Applying Bond Similarity within the Commercial Real Estate Markets
Hugo Valent, Oct 2024 - 4 min read 
Image source: Image source: Pexels Cottonbro studios
Bond similarity plays a key role in the commercial real estate and credit markets, especially when it comes to building diverse portfolios in sectors like Commercial Mortgage-Backed Securities (CMBS). It refers to techniques used in machine learning and data analysis to measure how similar or related different items or entities are, often used in recommendation systems and clustering algorithms.
This short guide will give you a step-by-step approach to how you can start computing bond similarity using a sample dataset and a machine learning model. Our primary focus will be on the distance metrics used to calculate the similarity between bonds, example, focusing on distance metrics.
Distance metrics explained
Distance metrics are mathematical tools that measure how far apart two data points are. When it comes down to bonds, these metrics help us figure out how similar, or different they are based on their bond characteristics (also called “variables” or “features”).
Think of it like measuring the gap between two numbers ,for example, the distance between 10 and 6 is |10 – 6| = 4 and even when swapped around, the distance between 6 and 10 is also |6 – 10| = 4. This principle can be extended to compare bonds by evaluating the differences in their key characteristics.
Feature engineering
The key characteristics of a bond can also be called variables or features and their selection is particularly important in achieving valid results. Each feature can be fed to the model in its raw or transformed state. If its a standard, well understood value like the price of a bond then it may be safe to use its value raw. However, standard checks for data validity still apply, such as that price is not missing or infinitely large, but the value itself may not need transformation. A variable like interest rate is a percentage that can be transformed into a base percentage value (5.23% to 523bps).
Nearly all variables will need some form of feature engineering or data cleaning to handle missing values, inconsistent/incorrect values, or duplicate values. Once we have a dataset of meaningful features of our bonds we can proceed with computing their similarity.
Computing bond similarity: An example
Let’s compute the similarity between five hypothetical bonds.

The key steps involve:
1. Selecting relevant features: Choose variables that describe a bond well, like yield to maturity and rating.
2. Transform features: Certain variables, like bond ratings (e.g., AAA, BB), are not directly interpretable by distance metrics as they are categorical rather than numerical. To address this, we transform the rating into numeric values. For instance, encode rating=AA as 1 and 0 otherwise, and then produce another encoding for rating=BB as 1 and 0 otherwise. That way each bond ends up with 1, 0 or 0,1 reflecting whether its AA rated or BB rated. Additionally, we split each rating into its own column so that the encoded values correctly reflect the bond’s rating.

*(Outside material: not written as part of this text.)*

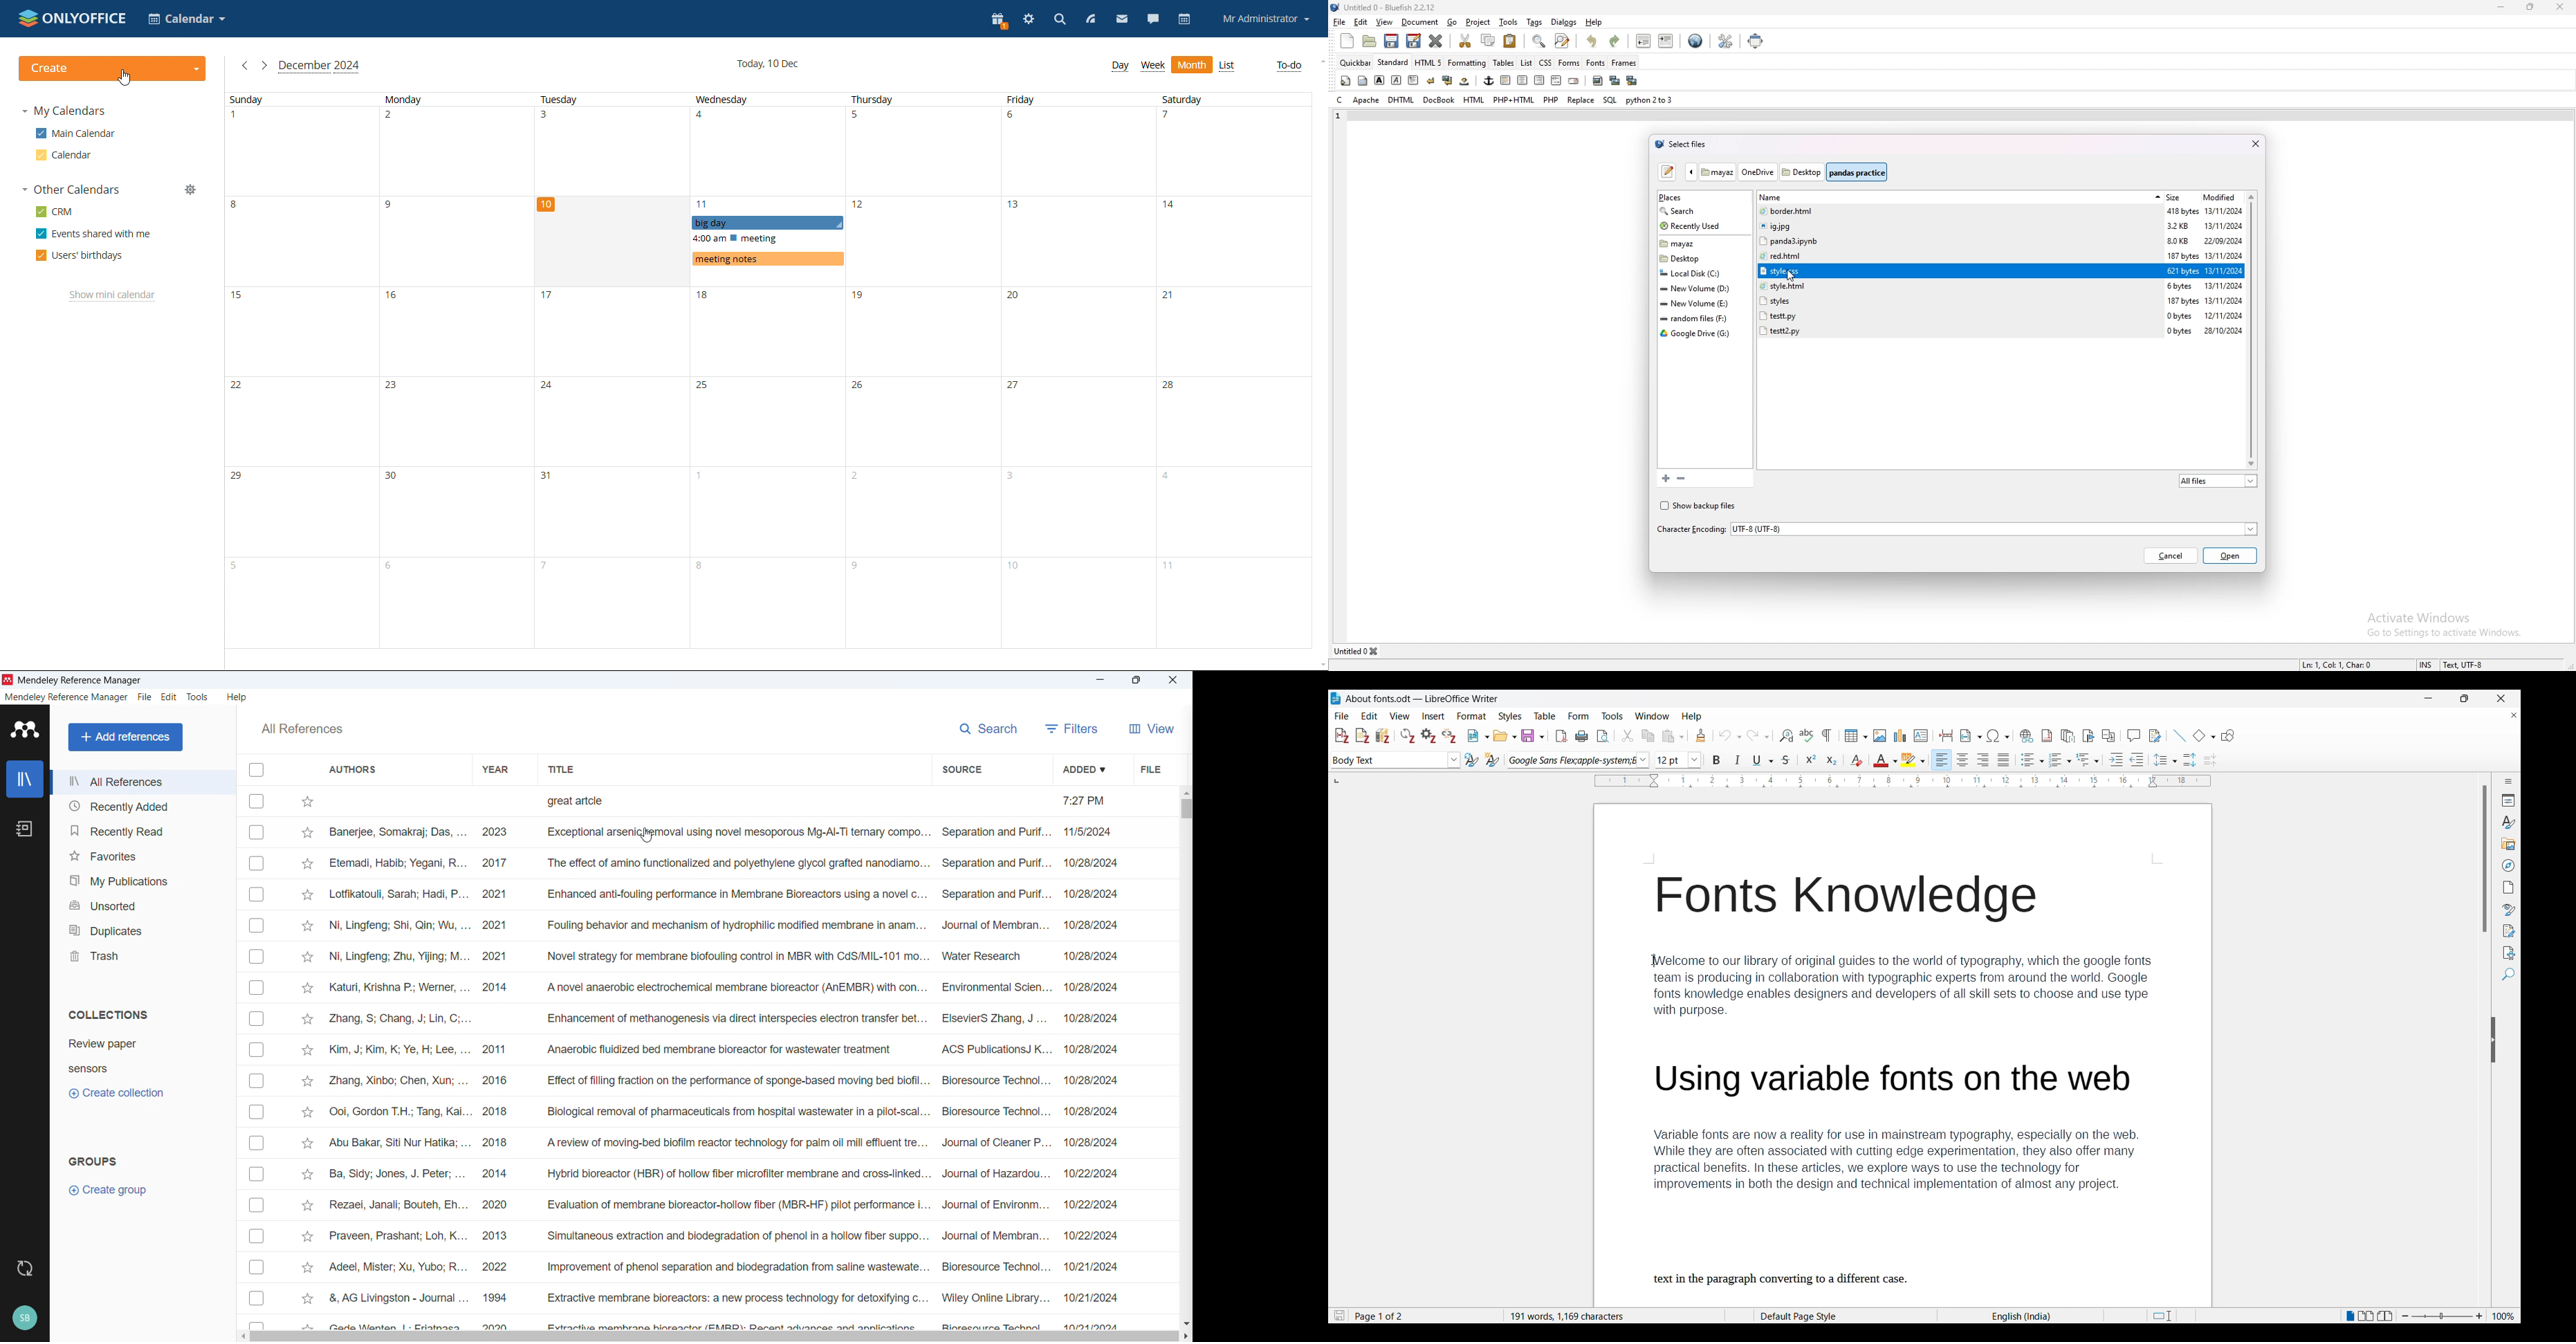 The width and height of the screenshot is (2576, 1344). What do you see at coordinates (2117, 759) in the screenshot?
I see `Increase indent` at bounding box center [2117, 759].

3. Computing the distance: Using the Euclidean distance formula, we compute the distance between each pair of bonds.
The formula is as follows: Distance = sqrt{(x2 – x1)²+(y2 – y1)²+ ••• + (z2 – z1)²}
Let’s calculate the distance between bond_DEF and bond_PQR:
Step 1: Compute the squared difference for each feature.
- yieldToMaturity: (5.33 – 5.33)^2 = 0
- rating_AAA: (1 – 0)^2 = 1
- rating_BB: (0 – 1)^2 = 1
Step 2: Sum the squared differences.
- 0 + 1 + 1 = 2
Step 3: Take the square root of the sum.
- sqrt{2} = approximately 1.41
Understanding the results
In the example above, we calculated the distance between bond_DEF and two other bonds.
The results show that:
- The distance between bond_DEF and bond_PQR is 1.41.
- The distance between bond_DEF and bond_MNO is 0.03.
Since a smaller distance indicates greater similarity, bond_MNO is more similar to bond_DEF than bond_PQR.
Using a vector database
A vector database is going to see every row of our sample dataset (omitting the ID) as an individual vector. Below is a representation of the individual rows without IDs but preserving the order (or some other way of tracing back each vector) of the original sample dataset above.
![]()
Each one of these vectors is going to be processed individually by the DB. Depending on what storage (indexing) method we choose we can constrain the search for similar bonds to pre-computed groups of vectors or choose to search across all of the stored vectors for maximum accuracy. Vector Databases support a number of different models that compute distances, including models that compute distances the way we described above.
Wrapping up
This method shows how to measure bond similarity using distance metrics, especially Euclidean distance. By changing categorical variables into numbers and applying distance calculations, we can see how similar bonds are to each other. This approach helps with tasks like building portfolios and managing risk in capital markets.